Von Robert Stocker, Markt Indersdorf

Gemälde und Skizzenbücher liegen auf dem Boden, an einer Wand des Ateliers hängen Kinderbilder. "Für Papa von Hannah" steht auf einer der Zeichnungen, die von den beiden Töchtern stammen. Der Illustrator und Comic-Künstler Frank Schmolke hat versucht, auch seine Kinder ans Zeichnen heranzuführen. Mit nicht so großem Erfolg, wie er selbst findet.
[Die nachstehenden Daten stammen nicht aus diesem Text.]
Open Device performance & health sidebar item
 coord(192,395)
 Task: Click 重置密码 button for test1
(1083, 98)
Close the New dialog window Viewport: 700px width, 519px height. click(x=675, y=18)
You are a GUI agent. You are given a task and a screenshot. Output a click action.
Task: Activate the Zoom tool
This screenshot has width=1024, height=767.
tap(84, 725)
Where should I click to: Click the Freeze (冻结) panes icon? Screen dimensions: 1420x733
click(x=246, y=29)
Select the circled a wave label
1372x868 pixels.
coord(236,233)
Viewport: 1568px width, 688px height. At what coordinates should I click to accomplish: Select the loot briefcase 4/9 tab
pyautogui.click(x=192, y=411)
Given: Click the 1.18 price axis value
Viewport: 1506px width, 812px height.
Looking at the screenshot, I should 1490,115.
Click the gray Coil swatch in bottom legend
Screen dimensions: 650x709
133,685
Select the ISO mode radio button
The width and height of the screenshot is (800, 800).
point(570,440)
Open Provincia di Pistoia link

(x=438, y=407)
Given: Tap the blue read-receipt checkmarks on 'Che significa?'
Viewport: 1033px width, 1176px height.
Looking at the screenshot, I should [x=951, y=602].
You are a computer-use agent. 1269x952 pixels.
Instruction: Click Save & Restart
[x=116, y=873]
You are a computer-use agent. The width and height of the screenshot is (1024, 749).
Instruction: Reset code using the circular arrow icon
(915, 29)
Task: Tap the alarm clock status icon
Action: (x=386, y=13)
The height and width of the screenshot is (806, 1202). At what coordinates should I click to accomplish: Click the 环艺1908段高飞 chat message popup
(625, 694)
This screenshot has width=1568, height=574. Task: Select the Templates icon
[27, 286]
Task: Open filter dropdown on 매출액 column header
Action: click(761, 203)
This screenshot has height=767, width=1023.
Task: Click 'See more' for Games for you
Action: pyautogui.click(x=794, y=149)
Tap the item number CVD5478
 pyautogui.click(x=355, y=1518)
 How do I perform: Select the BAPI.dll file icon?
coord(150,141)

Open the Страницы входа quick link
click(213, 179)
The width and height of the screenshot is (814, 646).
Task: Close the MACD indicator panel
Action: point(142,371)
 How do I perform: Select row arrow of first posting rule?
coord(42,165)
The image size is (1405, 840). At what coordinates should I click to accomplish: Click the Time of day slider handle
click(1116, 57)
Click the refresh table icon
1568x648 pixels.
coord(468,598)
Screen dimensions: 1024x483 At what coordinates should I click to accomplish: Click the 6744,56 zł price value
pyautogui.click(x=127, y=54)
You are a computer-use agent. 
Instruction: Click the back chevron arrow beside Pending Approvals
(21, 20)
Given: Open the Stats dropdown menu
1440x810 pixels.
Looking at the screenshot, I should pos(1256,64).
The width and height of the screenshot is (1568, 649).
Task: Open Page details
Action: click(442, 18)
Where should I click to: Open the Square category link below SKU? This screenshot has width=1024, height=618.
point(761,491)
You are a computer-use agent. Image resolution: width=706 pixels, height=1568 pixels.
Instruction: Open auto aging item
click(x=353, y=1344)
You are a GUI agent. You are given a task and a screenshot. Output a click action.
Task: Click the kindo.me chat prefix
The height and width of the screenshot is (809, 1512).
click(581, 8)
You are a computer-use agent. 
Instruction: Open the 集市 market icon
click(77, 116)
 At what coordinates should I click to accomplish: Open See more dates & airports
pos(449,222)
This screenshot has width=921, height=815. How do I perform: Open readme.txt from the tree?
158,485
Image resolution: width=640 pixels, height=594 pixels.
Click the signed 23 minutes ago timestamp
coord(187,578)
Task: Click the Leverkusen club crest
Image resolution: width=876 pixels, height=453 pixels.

Vielleicht ist der Vater da ein bisschen zu kritisch, doch nicht jedem ist ein zeichnerisches Talent in die Wiege gelegt. Frank Schmolke schon. Als Kind musste er häufig ins Krankenhaus. Wenn es dem kleinen Patienten langweilig wurde, kramte er Stifte und Block heraus und fing an zu zeichnen. Die Ergebnisse waren ziemlich gut, so gut, dass der Krankenhausarzt bei seiner Visite nicht glauben wollte, dass die Bilder sein kleiner Patient gezeichnet hatte. "Da bekam ich zum ersten Mal Anerkennung", erinnert sich der 48-jährige Schmolke heute.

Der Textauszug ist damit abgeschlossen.